If your iPhone restore fails with Error 4013 or Error 4014, the problem is usually not the IPSW itself. In Apple’s own restore documentation, these errors point first to a broken restore connection, an interrupted device-to-computer communication path, or a restore process that could not complete cleanly. That means your first priority is the cable, USB path, Mac or PC environment, and recovery workflow—not a random firmware download. 

If you need the broader process for a clean firmware restore, link this article to your pillar page on Signed IPSW Download & Restore Guide for iPhone and iPad so users can move from error-specific help to the full restore workflow without confusion.

Direct Answer Block

Error 4013 and Error 4014 usually mean the iPhone restore process failed because the device disconnected, the computer could not complete the restore command, or the USB path was unstable. Start by updating macOS, Finder, Apple Devices App, or iTunes; force-restarting the iPhone; trying Update in recovery mode; then switching the cable, USB port, and computer before assuming hardware failure. 

Warning: A full restore erases the iPhone and installs the latest available iOS for that device. If you have no backup, your personal data may be lost. Apple also requires you to turn off Find My or sign out where applicable before a standard computer-based factory restore. 

Why Error 4013 and Error 4014 happen during iPhone restore

Apple describes Errors 9, 4005, 4013, and 4014 as failures that can appear when the device disconnects during update or restore, or when the computer cannot properly tell the device to restore.

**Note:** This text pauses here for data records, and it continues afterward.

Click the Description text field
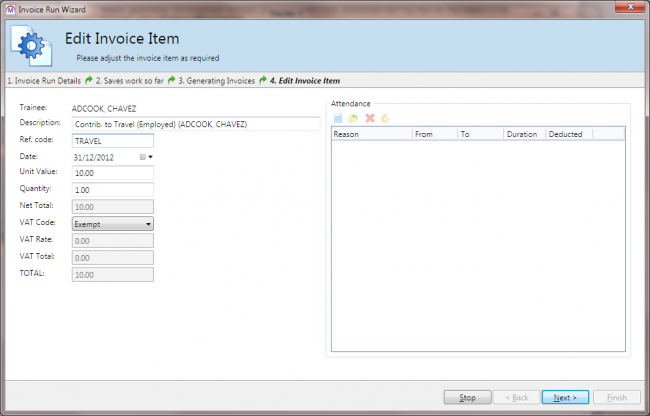Image resolution: width=650 pixels, height=416 pixels. pos(196,124)
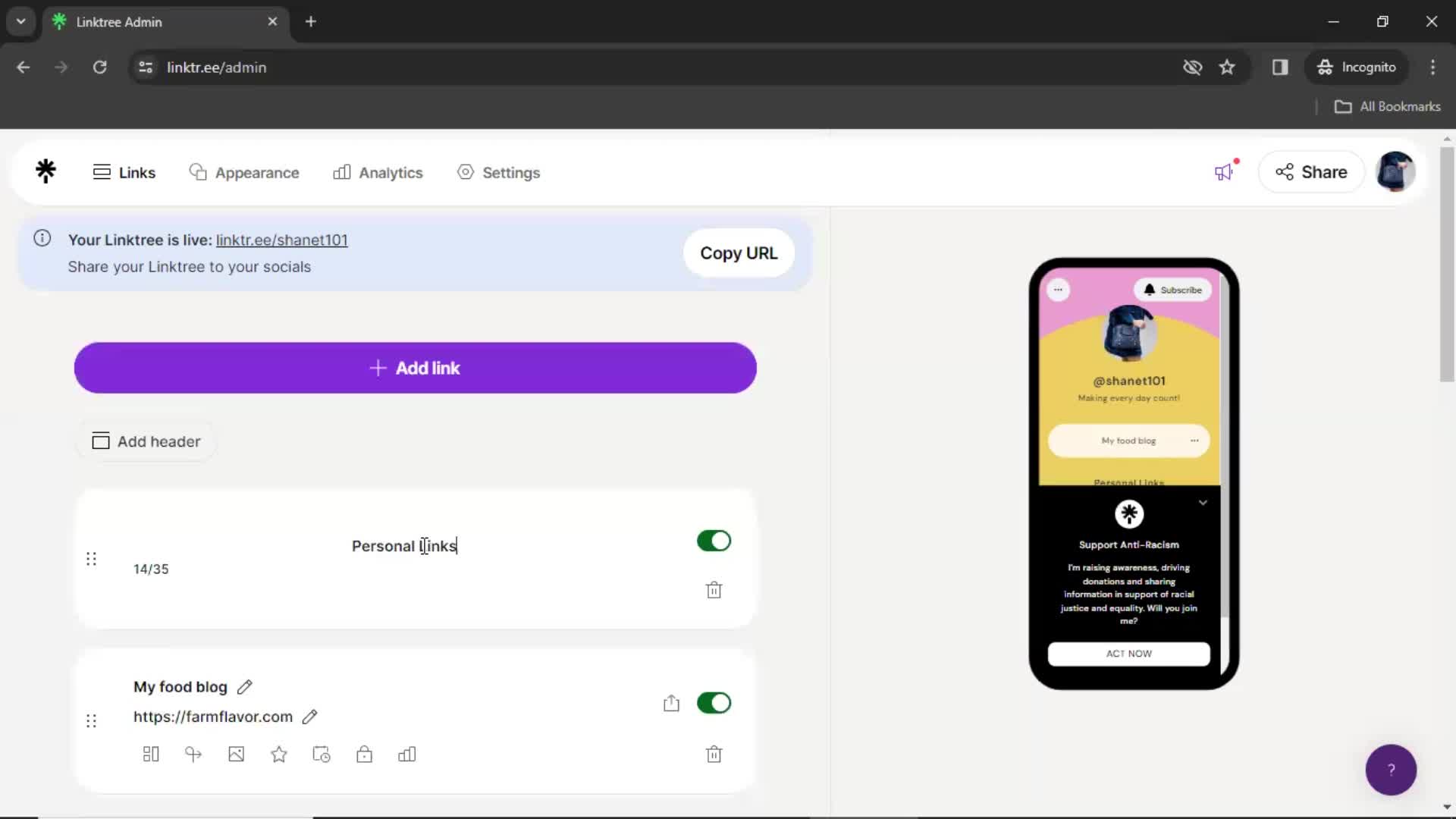Click the edit pencil icon on My food blog title
The width and height of the screenshot is (1456, 819).
pos(245,687)
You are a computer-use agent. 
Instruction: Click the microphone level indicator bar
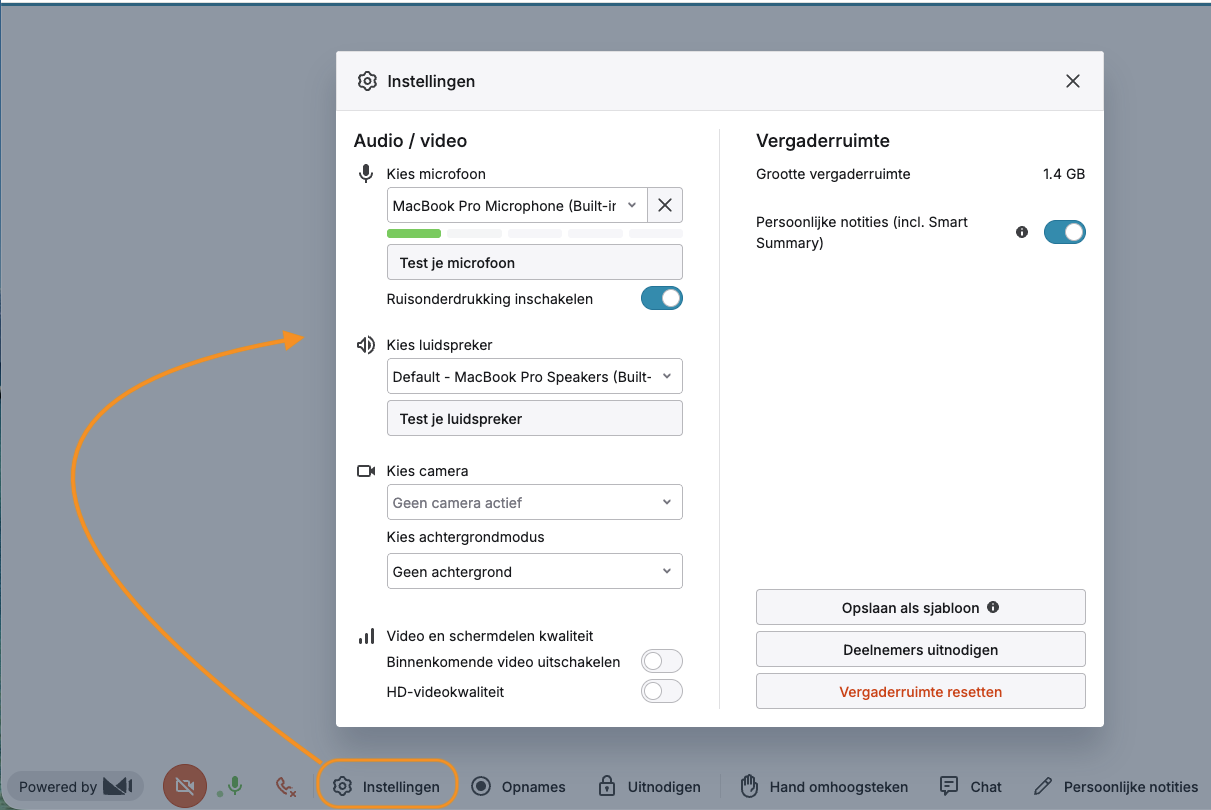[534, 233]
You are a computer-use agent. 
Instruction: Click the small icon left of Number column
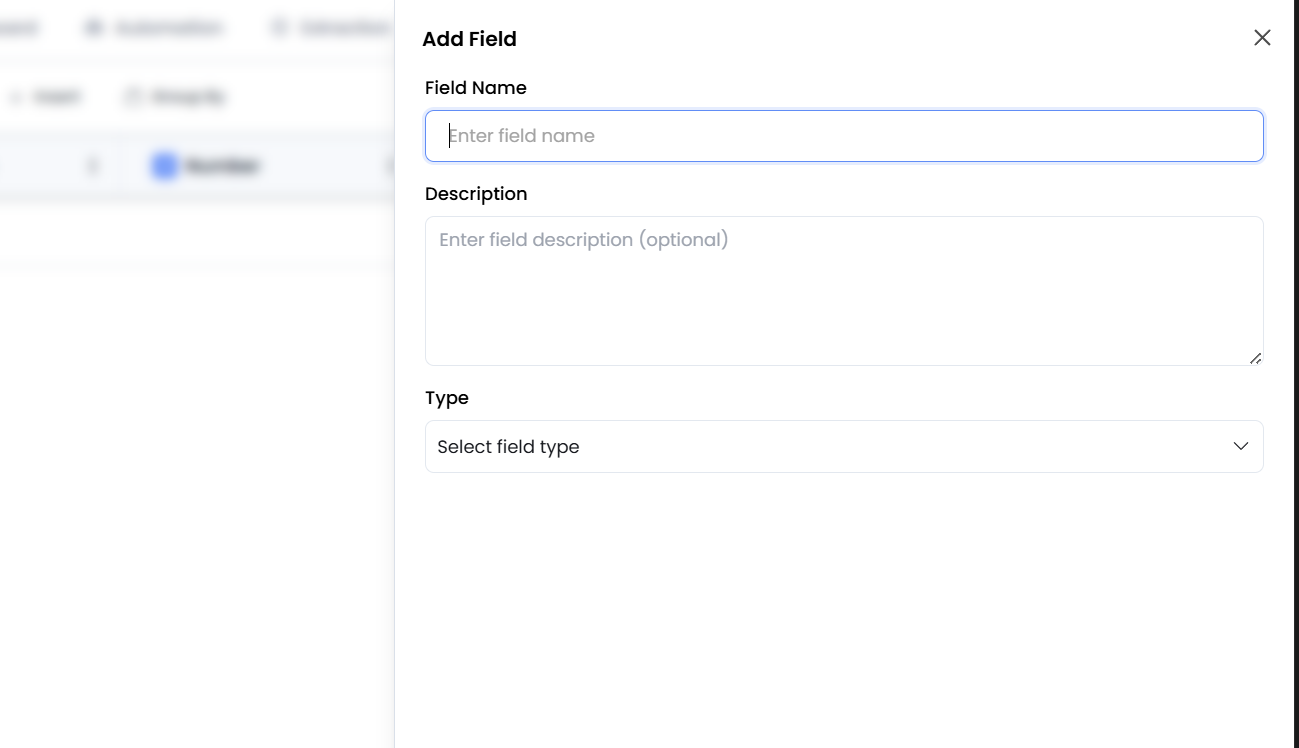92,166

That is the key diagnostic clue: these are usually restore-path communication errors, not classic Apple Signing Server errors. 

In practice, that puts the most common causes into four buckets: a bad or unstable USB cable, a poor USB port or hub connection, an outdated or unstable Mac/PC restore environment, or a device-side fault that prevents the restore from completing consistently. Apple’s troubleshooting path explicitly starts with software updates, force restart, recovery mode, direct USB checks, and trying another computer. 

Requirements Before You Start

Use this checklist before you retry the restore:

  • A current backup, if the iPhone is still accessible

  • The latest macOS, or the latest Apple Devices App / iTunes version

  • A direct USB connection to the computer

  • A known-good Apple-certified cable

  • A stable internet connection

  • Enough time for the iOS download to finish without disconnecting

  • Your Apple Account credentials if Activation Lock appears after restore

Apple specifically recommends a direct connection to the computer, a good cable, and updated software before retrying restore or update steps. 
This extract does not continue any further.